◆ **Página**:
◆ ◆ ◆ ◆ ◆ ◆ ◆

La línea se dibujó en el horizonte como un hilo gris en una colcha verde claro, pero a medida que el avión se aproximaba, pasó a ser una columna de varios cientos de animales que serpenteaba por la llanura. «¡Son ñúes! –gritó Charlie para hacerse oír sobre el rugido del motor–. Un grupo reducido». Estábamos en Tanzania, al norte del cráter del Ngorongoro, y como era marzo sabíamos que los animales pronto partirían rumbo al noroeste, para atravesar el Parque Nacional del Serengeti y entrar en Kenia.
Y allí estaban, en un convoy perfectamente recto y compacto. Pude distinguir sus cuernos curvados y sus cabezas alargadas, que subían y bajaban en su pesado caminar bajo el sol matutino. Varias crías se apretaban contra el costado de sus madres.
Hace milenios que las manadas de ñúes azules recorren el gran ecosistema del Serengeti describiendo un círculo en sentido horario –cada individuo camina unos 2.800 kilómetros, la distancia que hay entre Lisboa y Varsovia–, siguiendo las lluvias, comiendo los pastos, abonando el suelo, alimentando a los depredadores. Y allí estaba la manada que, recorriendo la senda atemporal de sus ancestros, avanzaba hacia el noroeste.
Solo que, no, no avanzaban rumbo noroeste.
«¿Pero por qué van hacia el sur?», grité a Charlie.
«¡Quién sabe! –respondió–. Están buscando hierba. Aquí no hay mucho que comer».
Había viajado a Tanzania para ser testigo de la gran migración de ñúes y acompañaba a Charlie Hamilton James, que llevaba dos años documentando el largo viaje de estos animales. Habíamos despegado de Arusha, con el Kilimanjaro descollando en el horizonte. El suelo se había desplegado como un mar de verdes exuberantes, un mosaico de cafetales y densas arboledas, pero tras sobrevolar el cráter, el paisaje dio paso a inmensas llanuras formadas por antiguas coladas de lava cubiertas por fértiles estratos de ceniza, regalo de los volcanes de la zona.
Apenas un mes antes el área que sobrevolábamos era una alfombra de gramíneas supernutritivas, pero había dejado de llover y, mirásemos a dónde mirásemos, en casi todas las direcciones, la tierra se veía agostada. La fila de ñúes se antojaba una tribu errante y perdida en la inmensidad, presa fácil para cualquier manada de leones o de hienas.
Entonces me fijé en un ejemplar que se apartaba de la fila. Miraba a su alrededor y echaba a andar en sentido contrario, como si se hubiese percatado de que el grupo iba mal encaminado y hubiese decidido partir en solitario. Con esa maniobra parecía tener todas las papeletas para morir. La manada hizo caso omiso de su miembro descarriado y prosiguió la marcha. Ese ñu, pensé, no sobrevivirá.

◆ ◆ ◆ ◆ ◆ ◆ ◆

◆ **Información proporcionada**:
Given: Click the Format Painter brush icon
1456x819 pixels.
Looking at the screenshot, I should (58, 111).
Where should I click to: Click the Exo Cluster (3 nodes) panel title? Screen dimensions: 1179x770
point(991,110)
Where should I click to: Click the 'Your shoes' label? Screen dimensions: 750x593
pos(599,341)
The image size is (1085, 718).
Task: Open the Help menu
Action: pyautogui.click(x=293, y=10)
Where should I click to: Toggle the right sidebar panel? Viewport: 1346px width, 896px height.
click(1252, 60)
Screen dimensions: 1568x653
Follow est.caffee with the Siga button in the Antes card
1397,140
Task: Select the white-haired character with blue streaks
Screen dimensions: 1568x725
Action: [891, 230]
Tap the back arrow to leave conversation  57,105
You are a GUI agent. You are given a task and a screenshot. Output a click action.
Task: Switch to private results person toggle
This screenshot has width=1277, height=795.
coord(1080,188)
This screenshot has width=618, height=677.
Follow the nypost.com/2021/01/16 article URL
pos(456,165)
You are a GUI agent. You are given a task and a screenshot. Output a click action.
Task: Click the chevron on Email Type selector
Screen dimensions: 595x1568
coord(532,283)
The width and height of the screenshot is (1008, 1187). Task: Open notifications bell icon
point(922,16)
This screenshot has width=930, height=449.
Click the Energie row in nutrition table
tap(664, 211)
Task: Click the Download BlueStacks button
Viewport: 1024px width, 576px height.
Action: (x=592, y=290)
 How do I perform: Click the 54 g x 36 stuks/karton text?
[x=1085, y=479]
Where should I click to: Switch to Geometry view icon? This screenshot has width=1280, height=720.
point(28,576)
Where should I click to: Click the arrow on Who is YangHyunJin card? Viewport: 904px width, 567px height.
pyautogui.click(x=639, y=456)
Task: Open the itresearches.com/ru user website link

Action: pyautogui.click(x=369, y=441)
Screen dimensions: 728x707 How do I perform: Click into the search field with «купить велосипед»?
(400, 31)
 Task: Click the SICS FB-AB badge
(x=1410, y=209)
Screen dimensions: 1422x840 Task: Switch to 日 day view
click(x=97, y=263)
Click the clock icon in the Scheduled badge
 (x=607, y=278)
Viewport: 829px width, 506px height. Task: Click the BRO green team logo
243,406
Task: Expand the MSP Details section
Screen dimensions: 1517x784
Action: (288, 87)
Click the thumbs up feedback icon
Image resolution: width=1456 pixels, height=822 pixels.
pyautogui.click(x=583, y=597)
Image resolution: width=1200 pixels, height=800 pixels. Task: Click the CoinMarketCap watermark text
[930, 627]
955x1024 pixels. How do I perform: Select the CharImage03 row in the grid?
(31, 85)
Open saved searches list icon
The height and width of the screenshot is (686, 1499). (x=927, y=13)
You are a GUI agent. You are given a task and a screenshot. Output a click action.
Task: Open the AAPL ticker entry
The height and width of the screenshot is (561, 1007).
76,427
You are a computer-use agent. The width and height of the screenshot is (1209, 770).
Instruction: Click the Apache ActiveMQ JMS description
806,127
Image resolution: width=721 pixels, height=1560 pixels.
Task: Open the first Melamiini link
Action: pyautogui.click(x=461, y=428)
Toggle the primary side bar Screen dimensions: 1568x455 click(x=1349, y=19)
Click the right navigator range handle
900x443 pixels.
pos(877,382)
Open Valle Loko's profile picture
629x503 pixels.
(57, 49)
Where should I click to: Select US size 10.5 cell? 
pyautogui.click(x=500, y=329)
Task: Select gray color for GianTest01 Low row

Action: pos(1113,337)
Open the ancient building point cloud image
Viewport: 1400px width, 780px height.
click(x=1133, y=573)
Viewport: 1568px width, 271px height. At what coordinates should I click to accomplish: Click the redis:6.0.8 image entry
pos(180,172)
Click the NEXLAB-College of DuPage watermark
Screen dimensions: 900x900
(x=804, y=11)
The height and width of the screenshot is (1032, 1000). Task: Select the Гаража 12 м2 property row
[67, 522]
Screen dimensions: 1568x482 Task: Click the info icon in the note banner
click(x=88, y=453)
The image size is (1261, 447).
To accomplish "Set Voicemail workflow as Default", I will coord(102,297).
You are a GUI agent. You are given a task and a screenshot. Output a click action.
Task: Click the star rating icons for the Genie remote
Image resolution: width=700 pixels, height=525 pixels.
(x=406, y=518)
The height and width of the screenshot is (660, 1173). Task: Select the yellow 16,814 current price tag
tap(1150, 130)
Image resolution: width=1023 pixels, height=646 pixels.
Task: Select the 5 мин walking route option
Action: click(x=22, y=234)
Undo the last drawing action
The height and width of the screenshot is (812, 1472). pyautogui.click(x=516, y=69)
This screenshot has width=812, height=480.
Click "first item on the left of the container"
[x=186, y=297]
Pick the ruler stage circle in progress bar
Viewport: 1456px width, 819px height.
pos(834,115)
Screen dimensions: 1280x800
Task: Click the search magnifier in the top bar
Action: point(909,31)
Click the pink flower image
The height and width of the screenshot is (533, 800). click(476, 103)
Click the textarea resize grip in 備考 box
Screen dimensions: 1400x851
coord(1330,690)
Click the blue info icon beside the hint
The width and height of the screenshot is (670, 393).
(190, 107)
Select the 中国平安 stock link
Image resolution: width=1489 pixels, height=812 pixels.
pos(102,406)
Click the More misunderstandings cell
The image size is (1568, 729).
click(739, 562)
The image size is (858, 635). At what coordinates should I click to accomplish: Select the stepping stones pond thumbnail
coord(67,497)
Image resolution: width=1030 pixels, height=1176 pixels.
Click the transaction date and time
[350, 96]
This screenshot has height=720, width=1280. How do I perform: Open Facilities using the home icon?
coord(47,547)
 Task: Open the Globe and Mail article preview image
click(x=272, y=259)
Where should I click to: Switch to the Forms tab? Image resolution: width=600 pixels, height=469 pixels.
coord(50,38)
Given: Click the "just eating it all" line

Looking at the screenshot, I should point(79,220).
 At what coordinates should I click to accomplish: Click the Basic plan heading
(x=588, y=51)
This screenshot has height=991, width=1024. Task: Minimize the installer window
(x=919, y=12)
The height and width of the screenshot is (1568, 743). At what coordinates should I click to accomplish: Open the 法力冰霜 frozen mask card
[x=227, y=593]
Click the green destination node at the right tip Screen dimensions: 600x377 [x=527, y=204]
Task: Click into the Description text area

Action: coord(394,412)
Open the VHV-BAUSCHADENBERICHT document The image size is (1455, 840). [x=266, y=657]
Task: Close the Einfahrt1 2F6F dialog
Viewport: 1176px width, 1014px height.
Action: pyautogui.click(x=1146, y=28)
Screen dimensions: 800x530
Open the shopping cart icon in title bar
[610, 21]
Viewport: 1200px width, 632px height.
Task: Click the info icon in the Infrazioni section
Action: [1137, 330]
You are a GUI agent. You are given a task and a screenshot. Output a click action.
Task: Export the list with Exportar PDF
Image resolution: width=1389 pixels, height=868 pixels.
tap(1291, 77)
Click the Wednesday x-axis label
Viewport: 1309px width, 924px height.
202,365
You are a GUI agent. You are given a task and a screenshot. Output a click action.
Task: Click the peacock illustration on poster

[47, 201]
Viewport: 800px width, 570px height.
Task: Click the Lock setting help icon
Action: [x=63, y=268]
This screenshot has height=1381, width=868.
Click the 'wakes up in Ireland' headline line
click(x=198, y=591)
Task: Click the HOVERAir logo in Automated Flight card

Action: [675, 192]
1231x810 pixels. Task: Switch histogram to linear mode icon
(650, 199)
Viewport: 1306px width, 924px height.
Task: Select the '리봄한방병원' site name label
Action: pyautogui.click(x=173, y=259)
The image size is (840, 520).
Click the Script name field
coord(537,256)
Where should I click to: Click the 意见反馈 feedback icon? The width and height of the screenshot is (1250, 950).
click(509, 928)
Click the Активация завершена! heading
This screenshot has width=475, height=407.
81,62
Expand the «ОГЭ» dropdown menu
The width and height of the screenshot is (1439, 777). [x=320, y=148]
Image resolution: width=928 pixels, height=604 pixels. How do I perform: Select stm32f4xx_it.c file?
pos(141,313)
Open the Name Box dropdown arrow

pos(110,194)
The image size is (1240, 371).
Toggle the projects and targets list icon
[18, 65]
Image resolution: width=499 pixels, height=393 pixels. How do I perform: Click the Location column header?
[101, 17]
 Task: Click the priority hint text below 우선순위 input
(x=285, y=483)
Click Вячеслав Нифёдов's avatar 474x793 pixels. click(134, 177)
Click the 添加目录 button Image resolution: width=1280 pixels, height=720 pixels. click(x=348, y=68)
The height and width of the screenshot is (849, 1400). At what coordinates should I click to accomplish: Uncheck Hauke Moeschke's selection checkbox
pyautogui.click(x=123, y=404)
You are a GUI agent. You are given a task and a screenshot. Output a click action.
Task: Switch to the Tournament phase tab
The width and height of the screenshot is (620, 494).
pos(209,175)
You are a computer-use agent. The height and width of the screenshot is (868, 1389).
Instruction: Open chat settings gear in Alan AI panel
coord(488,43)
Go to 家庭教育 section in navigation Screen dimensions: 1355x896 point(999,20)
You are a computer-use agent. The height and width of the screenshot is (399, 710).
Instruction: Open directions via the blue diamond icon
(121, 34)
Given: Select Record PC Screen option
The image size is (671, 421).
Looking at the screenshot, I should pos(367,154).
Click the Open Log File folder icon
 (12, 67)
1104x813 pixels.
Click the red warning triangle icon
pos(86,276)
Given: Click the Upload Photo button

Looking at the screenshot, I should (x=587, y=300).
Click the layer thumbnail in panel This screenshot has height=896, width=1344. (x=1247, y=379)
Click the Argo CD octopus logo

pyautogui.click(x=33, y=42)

◆ ◆ ◆ ◆ ◆ ◆ ◆

◆ **Instrucciones y requisitos**: Según la página, ¿cuántos kilómetros recorre cada ñú en su circuito por el ecosistema del Serengeti? Para responder, usa únicamente la página.

◆ **Respuesta del ejercicio**: Cada ñú recorre unos 2.800 kilómetros.